México y la diplomacia de la ciencia

*Daniel Hernández Joseph México reconoce que el impulso a la ciencia y tecnología es esencial para generar capital humano de alto nivel y una sociedad del conocimiento que permita desarrollar su potencial. En este sentido, se ha buscado una mayor cooperación con Estados ...

*Daniel Hernández Joseph

México reconoce que el impulso a la ciencia y tecnología es esencial para generar capital humano de alto nivel y una sociedad del conocimiento que permita desarrollar su potencial. En este sentido, se ha buscado una mayor cooperación con Estados Unidos en educación superior, innovación e investigación para lograr una región más competitiva y que haga del conocimiento un factor de integración.

En el marco de esta estrategia, la zona metropolitana de Boston resulta particularmente relevante para México, al ser uno de los principales nodos de innovación, ciencia y tecnología en el mundo. Es así que el Consulado General de México en Boston ha promovido la diplomacia de la ciencia y se ha dado a la tarea de ayudar a los actores mexicanos a identificar y aprovechar las oportunidades de vinculación que sirvan a los intereses de México.

En días pasados se dieron cita en Boston representantes de 18 instituciones mexicanas de ciencia, tecnología, innovación y emprendimiento con el propósito de conocer a sus contrapartes en Massachusetts y establecer vínculos de colaboración. La visita demostró ser un valioso ejercicio en diplomacia de la ciencia. Al exponerse a otros ecosistemas de innovación con diferentes grados de madurez se multiplican las ideas, se enriquecen las opciones y se intensifica la creatividad para dar más dinamismo a los ecosistemas propios. Además, en visitas de este tipo, surgen oportunidades de colaboración para acelerar el proceso en nuestro país.

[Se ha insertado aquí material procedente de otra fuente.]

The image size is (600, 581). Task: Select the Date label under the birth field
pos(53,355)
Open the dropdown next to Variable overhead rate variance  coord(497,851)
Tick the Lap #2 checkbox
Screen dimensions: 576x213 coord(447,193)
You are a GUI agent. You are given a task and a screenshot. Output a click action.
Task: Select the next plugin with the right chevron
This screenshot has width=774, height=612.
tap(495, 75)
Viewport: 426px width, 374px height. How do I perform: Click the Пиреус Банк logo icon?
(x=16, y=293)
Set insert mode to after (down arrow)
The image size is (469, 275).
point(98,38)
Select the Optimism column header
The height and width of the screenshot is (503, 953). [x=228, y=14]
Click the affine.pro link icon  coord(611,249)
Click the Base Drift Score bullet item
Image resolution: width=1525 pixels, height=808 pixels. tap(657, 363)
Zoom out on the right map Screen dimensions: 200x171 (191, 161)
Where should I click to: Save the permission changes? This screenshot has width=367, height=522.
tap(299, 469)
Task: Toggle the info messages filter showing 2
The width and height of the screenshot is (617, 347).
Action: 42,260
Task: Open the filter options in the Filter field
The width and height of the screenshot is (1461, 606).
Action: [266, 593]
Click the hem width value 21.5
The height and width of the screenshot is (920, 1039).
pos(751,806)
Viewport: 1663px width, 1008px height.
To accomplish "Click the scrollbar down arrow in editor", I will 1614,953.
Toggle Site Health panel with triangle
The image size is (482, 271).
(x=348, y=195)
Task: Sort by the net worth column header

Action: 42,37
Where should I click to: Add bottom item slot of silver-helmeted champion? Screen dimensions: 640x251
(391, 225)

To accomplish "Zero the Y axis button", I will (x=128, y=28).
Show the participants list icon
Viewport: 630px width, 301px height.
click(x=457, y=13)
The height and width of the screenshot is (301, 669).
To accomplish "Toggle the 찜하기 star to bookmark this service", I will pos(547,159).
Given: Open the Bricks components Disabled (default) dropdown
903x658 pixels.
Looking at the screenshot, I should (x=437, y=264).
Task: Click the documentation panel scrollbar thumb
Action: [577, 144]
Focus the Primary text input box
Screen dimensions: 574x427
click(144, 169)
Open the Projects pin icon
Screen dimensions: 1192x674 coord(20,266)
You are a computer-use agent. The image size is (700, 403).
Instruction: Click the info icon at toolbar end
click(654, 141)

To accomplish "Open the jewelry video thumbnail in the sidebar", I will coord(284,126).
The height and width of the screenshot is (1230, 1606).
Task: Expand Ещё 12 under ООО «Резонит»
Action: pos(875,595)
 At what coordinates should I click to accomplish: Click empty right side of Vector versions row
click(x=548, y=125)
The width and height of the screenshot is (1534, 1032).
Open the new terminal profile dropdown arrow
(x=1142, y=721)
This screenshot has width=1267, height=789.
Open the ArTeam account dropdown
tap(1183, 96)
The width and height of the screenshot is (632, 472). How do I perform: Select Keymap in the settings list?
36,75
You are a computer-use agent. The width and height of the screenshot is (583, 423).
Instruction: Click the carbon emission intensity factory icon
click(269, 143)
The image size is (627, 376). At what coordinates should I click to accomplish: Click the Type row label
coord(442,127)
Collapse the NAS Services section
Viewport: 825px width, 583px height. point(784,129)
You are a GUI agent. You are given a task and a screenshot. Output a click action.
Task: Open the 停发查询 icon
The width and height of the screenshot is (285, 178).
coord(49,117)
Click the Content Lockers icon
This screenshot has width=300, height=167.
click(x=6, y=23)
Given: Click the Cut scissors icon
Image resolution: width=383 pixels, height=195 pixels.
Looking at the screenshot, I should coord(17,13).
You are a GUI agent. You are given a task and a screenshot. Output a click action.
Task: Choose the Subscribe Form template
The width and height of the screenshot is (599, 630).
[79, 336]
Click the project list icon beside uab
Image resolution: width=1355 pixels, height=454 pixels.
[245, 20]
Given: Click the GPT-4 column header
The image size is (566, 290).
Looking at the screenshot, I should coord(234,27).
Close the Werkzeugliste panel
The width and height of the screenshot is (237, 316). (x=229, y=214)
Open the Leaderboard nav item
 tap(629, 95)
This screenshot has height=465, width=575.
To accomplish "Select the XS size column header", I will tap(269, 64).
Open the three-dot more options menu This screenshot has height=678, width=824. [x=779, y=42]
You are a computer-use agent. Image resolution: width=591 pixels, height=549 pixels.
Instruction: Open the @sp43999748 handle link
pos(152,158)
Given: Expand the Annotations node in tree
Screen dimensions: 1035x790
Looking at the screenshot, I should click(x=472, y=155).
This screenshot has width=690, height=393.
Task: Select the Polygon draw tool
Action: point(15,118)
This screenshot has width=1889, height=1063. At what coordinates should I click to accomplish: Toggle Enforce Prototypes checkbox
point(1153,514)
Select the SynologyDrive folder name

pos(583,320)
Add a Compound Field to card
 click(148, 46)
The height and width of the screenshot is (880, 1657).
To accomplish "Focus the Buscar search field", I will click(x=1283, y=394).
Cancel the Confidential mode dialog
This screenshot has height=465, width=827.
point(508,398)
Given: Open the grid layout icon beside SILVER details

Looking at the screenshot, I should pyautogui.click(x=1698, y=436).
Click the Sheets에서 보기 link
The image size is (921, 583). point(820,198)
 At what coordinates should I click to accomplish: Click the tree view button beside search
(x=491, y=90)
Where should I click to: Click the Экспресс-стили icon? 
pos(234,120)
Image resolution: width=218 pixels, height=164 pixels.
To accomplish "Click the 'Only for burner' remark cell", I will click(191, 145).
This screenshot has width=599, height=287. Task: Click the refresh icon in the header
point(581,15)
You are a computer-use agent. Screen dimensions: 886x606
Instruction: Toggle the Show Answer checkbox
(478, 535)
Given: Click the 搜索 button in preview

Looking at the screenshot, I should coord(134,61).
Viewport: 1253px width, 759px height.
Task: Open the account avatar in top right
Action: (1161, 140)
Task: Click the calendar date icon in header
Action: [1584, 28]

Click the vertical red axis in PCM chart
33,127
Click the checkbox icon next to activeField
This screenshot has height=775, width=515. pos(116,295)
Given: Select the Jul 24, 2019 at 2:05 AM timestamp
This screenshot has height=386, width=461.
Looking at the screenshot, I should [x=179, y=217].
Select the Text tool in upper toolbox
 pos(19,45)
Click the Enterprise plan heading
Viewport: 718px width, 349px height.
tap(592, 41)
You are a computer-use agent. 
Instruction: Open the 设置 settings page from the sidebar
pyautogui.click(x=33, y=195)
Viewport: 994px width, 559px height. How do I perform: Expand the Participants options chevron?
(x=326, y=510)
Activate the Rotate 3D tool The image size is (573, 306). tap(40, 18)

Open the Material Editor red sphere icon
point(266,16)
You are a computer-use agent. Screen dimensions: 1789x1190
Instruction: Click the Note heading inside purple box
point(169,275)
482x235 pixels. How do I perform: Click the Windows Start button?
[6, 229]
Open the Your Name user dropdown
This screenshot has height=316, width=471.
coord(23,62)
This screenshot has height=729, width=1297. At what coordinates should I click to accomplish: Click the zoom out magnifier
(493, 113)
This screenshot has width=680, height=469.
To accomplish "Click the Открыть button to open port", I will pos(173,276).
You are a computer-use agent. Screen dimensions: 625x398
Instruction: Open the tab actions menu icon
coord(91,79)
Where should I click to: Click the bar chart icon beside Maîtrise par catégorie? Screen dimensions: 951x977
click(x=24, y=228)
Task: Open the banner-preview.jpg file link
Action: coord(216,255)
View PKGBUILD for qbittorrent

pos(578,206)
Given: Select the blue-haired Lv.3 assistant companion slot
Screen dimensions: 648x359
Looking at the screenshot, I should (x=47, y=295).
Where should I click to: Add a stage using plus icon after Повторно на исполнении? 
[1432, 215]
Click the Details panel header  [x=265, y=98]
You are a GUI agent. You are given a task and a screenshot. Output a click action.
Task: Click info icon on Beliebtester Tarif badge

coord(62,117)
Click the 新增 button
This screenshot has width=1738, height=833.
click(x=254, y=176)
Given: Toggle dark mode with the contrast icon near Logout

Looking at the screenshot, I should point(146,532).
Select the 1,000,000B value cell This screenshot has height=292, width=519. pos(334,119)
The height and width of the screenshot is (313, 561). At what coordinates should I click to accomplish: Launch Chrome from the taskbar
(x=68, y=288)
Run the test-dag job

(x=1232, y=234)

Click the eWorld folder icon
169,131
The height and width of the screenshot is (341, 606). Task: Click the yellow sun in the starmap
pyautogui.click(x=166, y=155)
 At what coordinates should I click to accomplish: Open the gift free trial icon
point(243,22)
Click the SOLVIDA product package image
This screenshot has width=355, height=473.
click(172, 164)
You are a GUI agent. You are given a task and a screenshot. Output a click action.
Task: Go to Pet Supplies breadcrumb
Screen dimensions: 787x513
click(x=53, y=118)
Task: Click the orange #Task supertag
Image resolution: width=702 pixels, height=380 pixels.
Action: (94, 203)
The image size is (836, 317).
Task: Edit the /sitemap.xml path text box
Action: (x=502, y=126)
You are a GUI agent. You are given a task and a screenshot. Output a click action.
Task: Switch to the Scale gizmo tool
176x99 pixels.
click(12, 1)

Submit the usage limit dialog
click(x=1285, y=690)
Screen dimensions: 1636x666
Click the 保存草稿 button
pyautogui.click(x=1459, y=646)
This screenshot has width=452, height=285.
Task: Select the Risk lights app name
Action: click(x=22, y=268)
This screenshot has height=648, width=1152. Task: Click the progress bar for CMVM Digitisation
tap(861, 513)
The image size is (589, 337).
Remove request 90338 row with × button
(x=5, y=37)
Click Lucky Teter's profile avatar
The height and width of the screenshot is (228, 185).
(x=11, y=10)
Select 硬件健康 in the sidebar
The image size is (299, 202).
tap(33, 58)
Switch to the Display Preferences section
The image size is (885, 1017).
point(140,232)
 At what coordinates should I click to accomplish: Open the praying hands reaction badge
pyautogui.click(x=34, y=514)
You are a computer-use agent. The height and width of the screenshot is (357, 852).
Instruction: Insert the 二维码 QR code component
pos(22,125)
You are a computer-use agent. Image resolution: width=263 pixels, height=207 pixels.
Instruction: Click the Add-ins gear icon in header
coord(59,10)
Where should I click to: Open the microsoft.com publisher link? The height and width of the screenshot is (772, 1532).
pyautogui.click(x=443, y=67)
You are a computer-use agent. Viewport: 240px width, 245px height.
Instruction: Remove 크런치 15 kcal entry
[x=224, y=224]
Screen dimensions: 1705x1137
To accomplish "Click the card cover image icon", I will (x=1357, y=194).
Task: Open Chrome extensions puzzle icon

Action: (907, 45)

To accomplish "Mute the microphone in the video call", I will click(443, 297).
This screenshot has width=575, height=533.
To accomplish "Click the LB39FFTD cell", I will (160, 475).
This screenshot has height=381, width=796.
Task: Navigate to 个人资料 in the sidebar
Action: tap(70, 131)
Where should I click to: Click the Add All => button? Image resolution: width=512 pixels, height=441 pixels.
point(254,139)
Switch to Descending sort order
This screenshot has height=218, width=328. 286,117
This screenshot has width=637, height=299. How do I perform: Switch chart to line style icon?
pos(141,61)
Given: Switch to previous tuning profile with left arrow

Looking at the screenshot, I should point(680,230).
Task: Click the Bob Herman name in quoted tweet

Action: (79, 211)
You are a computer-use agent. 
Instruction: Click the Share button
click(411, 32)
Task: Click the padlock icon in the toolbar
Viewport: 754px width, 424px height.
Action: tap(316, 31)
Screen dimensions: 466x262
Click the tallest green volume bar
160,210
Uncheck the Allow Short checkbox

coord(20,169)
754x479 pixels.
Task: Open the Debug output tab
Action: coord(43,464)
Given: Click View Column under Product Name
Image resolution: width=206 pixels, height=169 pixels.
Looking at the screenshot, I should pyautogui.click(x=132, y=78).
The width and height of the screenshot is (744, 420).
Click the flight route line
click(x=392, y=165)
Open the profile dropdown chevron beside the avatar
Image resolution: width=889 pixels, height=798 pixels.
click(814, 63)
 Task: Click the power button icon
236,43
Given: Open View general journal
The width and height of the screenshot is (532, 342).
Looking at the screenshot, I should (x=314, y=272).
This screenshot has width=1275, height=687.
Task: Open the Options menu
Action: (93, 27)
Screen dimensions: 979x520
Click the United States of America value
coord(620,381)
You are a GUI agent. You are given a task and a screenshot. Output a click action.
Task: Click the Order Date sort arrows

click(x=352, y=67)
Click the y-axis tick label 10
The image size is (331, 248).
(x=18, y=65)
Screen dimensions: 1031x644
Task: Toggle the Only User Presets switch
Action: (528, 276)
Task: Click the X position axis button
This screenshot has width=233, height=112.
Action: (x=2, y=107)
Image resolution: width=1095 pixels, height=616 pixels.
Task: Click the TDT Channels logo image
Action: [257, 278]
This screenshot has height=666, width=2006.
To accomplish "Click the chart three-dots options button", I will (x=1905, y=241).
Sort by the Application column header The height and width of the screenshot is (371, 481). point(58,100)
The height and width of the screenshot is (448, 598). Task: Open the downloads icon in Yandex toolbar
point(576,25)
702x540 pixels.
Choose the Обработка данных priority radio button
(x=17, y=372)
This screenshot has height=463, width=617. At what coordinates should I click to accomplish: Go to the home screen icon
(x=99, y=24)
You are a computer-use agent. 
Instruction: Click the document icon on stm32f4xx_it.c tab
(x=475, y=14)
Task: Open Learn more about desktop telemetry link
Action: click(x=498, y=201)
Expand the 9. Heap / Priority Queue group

La economía del conocimiento es determinante para la competitividad de las sociedades del siglo XXI. El conocimiento en la ciencia, la tecnología, las humanidades y las artes avanza a una velocidad vertiginosa impactando a ese mismo ritmo a las sociedades y economías del mundo.

El éxito en competitividad depende de la fortaleza de la cooperación. El emprendimiento que avanza es el que se produce en equipo. Esto ocurre tanto en contextos nacionales como en un dinámico entorno de interacción que trasciende fronteras. Por ello, el fortalecimiento de la competitividad del país exige un estrecho vínculo entre ciencia y diplomacia.

En su revista electrónica Science & Diplomacy, la Asociación Americana para el Avance de la Ciencia describe dicho vínculo como un fenómeno multidimensional. Entre científicos y diplomáticos, se ha vuelto común referirse en inglés a dicho fenómeno con el término science diplomacy (diplomacia de la ciencia). En esta dinámica participamos diplomáticos y otros funcionarios públicos, científicos, analistas, investigadores, educadores, estudiantes, inversionistas, empresarios y miembros de la sociedad civil organizada.

México y Estados Unidos han establecido nuevos mecanismos en la agenda bilateral que generan un ecosistema propicio para la diplomacia de la ciencia. El objetivo es forjar vínculos que incrementen la capacidad para desarrollar la ciencia, tecnología, innovación y emprendimiento de ambos países, así como mejorar la competitividad y calidad de vida de sus nacionales.

La estrategia de la diplomacia de la ciencia debe adecuarse a las necesidades y capacidades del país que la ejerce y a las características del lugar en donde la aplica.

Si bien no produce directamente ciencia, tecnología ni emprendimiento, la diplomacia sí contribuye de forma innovadora a acelerar los vínculos y las relaciones entre las instituciones de México y sus contrapartes extranjeras, aportando al desarrollo y a la competitividad de nuestro país en un contexto democrático y participativo que beneficie a la mayor cantidad posible de mexicanos.